Four — Policy reshapes where and how batteries earn. The asymmetry matters most. The 2025 federal tax law cliffs wind and solar credits, which must begin construction by July 2026 (IRS Notice 2025-42, 2025), but preserves the standalone-storage investment tax credit at full value through construction start in 2033, then 75% in 2034 and 50% in 2035 (OBBBA §48E, 2025). Slower clean-generation buildout against rising load means more scarcity volatility for batteries, which keep their credit, to capture. Market design is also shifting: ERCOT's Real-Time Co-optimisation plus Batteries went live in December 2025, co-optimising energy and ancillary services every five minutes (ERCOT, 2025); CAISO's Extended Day-Ahead Market launched in May 2026 (CAISO, 2026); Germany's capacity market auctions in 2026 for delivery from 2031; and Great Britain's Capacity Market cleared its four-year-ahead auction at £60/kW-year for 2028/29 delivery. These market-design shifts change how completely a battery can convert a given spread into revenue, and whether a contracted floor sits beneath it.
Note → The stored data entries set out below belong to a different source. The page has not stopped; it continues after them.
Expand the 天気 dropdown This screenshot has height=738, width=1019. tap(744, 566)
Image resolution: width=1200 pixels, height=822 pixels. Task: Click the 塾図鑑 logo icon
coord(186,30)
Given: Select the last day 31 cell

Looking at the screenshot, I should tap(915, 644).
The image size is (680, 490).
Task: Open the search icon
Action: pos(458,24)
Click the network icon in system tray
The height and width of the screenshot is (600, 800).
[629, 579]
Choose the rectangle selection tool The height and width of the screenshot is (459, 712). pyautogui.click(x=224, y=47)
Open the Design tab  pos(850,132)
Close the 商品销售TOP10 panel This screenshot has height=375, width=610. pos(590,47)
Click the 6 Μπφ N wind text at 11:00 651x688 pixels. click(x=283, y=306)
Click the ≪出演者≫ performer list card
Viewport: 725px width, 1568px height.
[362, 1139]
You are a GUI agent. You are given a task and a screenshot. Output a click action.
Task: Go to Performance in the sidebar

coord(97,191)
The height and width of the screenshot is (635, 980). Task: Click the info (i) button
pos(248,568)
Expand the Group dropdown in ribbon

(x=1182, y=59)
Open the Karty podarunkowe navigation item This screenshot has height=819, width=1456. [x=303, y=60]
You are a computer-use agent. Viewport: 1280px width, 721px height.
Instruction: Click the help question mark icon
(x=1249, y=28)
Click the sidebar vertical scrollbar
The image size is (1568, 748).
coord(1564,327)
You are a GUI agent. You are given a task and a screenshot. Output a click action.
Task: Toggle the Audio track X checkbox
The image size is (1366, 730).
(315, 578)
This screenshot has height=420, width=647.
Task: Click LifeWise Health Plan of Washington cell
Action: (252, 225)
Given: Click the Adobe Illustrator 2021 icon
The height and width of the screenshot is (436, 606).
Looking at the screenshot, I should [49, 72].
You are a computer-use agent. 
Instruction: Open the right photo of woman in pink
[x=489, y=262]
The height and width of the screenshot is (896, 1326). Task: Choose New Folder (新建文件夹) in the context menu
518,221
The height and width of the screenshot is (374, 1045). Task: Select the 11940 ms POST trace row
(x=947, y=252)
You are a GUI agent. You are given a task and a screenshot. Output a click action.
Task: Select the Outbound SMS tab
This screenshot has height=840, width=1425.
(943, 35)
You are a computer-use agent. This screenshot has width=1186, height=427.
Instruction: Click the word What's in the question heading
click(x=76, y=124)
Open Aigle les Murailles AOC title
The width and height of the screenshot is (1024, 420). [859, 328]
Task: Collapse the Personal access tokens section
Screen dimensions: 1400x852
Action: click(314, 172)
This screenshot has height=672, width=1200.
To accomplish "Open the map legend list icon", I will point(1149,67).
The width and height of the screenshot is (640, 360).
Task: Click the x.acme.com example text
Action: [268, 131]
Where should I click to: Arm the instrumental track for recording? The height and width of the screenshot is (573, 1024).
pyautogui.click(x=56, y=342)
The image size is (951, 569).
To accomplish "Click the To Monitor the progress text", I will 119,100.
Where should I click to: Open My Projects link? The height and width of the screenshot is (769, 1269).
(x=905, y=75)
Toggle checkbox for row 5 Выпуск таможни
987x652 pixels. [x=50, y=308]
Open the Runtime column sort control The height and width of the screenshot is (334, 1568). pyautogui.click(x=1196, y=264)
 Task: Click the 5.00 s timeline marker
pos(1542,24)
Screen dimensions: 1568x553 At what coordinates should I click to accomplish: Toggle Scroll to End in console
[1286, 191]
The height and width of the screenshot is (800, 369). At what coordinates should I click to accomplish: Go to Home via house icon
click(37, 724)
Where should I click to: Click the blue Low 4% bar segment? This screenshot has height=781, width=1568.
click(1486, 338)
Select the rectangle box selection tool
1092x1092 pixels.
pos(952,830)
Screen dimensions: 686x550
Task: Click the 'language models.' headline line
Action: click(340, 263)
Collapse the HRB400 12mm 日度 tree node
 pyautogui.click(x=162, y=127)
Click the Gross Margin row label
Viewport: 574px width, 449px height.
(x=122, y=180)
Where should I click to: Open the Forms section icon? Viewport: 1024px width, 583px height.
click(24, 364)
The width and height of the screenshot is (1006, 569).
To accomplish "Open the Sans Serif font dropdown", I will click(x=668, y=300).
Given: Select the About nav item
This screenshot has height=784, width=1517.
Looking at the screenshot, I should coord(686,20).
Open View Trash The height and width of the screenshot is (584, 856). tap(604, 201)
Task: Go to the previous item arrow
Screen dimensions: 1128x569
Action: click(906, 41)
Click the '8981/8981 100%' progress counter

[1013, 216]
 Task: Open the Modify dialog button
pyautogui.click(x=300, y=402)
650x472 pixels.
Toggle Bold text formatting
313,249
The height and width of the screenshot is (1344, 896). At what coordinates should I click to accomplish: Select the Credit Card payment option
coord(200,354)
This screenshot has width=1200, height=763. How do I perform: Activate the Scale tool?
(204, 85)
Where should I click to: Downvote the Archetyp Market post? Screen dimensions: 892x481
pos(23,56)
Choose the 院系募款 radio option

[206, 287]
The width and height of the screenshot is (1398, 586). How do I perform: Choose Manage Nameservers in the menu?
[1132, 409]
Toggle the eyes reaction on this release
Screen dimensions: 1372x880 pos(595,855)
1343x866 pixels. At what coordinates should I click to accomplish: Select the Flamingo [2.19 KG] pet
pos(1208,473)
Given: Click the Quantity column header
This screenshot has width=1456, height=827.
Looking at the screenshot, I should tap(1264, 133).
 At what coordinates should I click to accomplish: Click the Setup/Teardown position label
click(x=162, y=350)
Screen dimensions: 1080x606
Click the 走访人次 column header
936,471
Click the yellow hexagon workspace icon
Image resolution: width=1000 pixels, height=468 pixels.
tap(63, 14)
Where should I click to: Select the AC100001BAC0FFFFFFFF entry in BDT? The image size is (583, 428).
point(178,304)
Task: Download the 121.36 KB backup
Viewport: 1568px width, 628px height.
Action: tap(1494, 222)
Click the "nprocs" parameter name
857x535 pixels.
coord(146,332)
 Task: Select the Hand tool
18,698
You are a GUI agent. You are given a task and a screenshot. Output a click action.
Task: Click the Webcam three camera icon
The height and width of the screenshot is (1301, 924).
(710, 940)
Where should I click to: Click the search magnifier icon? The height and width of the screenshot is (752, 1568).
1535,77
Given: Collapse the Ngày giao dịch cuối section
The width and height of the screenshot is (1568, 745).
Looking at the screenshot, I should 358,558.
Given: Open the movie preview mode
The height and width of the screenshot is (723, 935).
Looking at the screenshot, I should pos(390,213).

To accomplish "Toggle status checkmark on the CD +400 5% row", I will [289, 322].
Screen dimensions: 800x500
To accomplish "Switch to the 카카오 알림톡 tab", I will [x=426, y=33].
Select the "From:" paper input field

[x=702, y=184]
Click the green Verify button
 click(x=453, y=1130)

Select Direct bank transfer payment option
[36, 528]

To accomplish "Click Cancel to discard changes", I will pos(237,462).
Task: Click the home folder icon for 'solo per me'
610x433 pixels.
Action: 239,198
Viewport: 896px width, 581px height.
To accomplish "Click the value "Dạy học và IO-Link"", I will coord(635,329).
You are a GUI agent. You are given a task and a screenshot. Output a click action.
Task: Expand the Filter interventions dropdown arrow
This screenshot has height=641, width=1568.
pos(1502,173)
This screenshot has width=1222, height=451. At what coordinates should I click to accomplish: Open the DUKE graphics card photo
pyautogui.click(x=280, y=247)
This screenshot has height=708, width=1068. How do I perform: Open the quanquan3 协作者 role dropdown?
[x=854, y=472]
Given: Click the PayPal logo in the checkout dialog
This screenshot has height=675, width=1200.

Five — The grid cannot keep up. A US interconnection queue of roughly 2,290 GW, with waits around 4.5 years, throttles how fast new supply answers demand (LBNL, 2025). ERCOT's 765 kV transmission build eases West Texas congestion only around 2030 in its first phase. Constraints keep regional prices volatile in the meantime.

Six — Negative and low-price midday hours are the structural spread-widener. Abundant midday solar floors the cheap end of the day while scarce evening capacity holds the expensive end, widening the spread a battery captures. CAISO curtailed 3.4 TWh of mostly solar output in 2024, up 29% year-on-year (EIA, 2026). ERCOT noon solar reached 24 GW in 2025 against 12 GW in 2023 (EIA, 2025), suppressing midday prices and pulling ERCOT's average day-ahead price down to about $27/MWh in 2024 (Modo Energy, 2026). Germany logged 573 negative-price hours in 2025, up from 457 in 2024 and 301 in 2023 (Bundesnetzagentur, 2026). Great Britain ran about 176 negative-price hours in 2024, heading toward roughly 1,000 by 2027 (Modo Energy, 2026).

Ko's analysis of forward spread trajectories tracks where these drivers leave merchant spreads market by market. The net effect to 2030 is wider US spreads, European fleets rotating off saturated ancillary into wholesale, and Australian spreads widening as renewables outpace storage.

ERCOT TB2 spread forecast to 2049, peaking near $136k/MW-yr around 2033. Source: Modo Energy.

CAISO TB4 spread forecast to 2050, climbing to $240 to $270/MWh by 2030 before declining. Source: Modo Energy.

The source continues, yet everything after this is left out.